Data excerpts
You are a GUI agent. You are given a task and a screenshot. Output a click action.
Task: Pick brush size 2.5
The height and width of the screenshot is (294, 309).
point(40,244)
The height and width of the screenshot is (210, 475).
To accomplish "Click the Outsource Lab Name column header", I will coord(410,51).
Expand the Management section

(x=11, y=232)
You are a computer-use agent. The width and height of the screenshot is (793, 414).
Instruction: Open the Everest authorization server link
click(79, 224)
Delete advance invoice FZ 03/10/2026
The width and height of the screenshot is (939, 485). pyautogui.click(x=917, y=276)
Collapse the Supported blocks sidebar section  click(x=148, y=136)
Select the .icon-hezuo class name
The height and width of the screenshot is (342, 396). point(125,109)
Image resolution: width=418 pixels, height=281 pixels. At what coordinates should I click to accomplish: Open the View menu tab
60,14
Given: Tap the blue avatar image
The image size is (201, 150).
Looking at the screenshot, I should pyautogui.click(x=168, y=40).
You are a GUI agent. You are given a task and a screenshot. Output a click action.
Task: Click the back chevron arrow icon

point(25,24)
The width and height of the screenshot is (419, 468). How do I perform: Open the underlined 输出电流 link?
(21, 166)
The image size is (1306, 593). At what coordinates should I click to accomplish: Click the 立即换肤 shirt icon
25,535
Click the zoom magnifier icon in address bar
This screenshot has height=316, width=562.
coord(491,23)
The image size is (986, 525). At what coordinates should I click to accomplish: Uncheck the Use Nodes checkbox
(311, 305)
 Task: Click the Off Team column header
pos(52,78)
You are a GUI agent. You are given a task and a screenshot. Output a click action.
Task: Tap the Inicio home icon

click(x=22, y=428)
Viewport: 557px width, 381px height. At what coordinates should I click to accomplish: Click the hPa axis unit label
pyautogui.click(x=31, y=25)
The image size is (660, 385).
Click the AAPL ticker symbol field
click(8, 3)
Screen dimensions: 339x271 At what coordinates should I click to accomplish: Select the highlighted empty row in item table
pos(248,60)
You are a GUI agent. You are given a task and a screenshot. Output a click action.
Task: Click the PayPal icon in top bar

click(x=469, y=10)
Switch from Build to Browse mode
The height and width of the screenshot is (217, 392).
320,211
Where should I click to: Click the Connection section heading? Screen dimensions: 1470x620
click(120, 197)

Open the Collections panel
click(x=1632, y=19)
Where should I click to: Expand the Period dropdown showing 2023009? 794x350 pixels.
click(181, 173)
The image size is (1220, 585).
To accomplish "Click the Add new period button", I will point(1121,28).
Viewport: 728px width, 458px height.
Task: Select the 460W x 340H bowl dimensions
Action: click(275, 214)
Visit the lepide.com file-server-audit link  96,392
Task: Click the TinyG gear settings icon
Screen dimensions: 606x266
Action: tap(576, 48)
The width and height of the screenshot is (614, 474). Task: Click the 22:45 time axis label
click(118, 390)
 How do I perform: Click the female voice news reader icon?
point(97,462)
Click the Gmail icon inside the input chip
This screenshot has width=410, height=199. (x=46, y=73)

Exercise details
Give back exactly the lines of the listing above that run from the line with "The image size is (1306, 593)." to the line with "Switch from Build to Browse mode", inclusive.

Completed exercise
The image size is (1306, 593). At what coordinates should I click to accomplish: Click the 立即换肤 shirt icon
25,535
Click the zoom magnifier icon in address bar
This screenshot has height=316, width=562.
coord(491,23)
The image size is (986, 525). At what coordinates should I click to accomplish: Uncheck the Use Nodes checkbox
(311, 305)
 Task: Click the Off Team column header
pos(52,78)
You are a GUI agent. You are given a task and a screenshot. Output a click action.
Task: Tap the Inicio home icon

click(x=22, y=428)
Viewport: 557px width, 381px height. At what coordinates should I click to accomplish: Click the hPa axis unit label
pyautogui.click(x=31, y=25)
The image size is (660, 385).
Click the AAPL ticker symbol field
click(8, 3)
Screen dimensions: 339x271 At what coordinates should I click to accomplish: Select the highlighted empty row in item table
pos(248,60)
You are a GUI agent. You are given a task and a screenshot. Output a click action.
Task: Click the PayPal icon in top bar

click(x=469, y=10)
Switch from Build to Browse mode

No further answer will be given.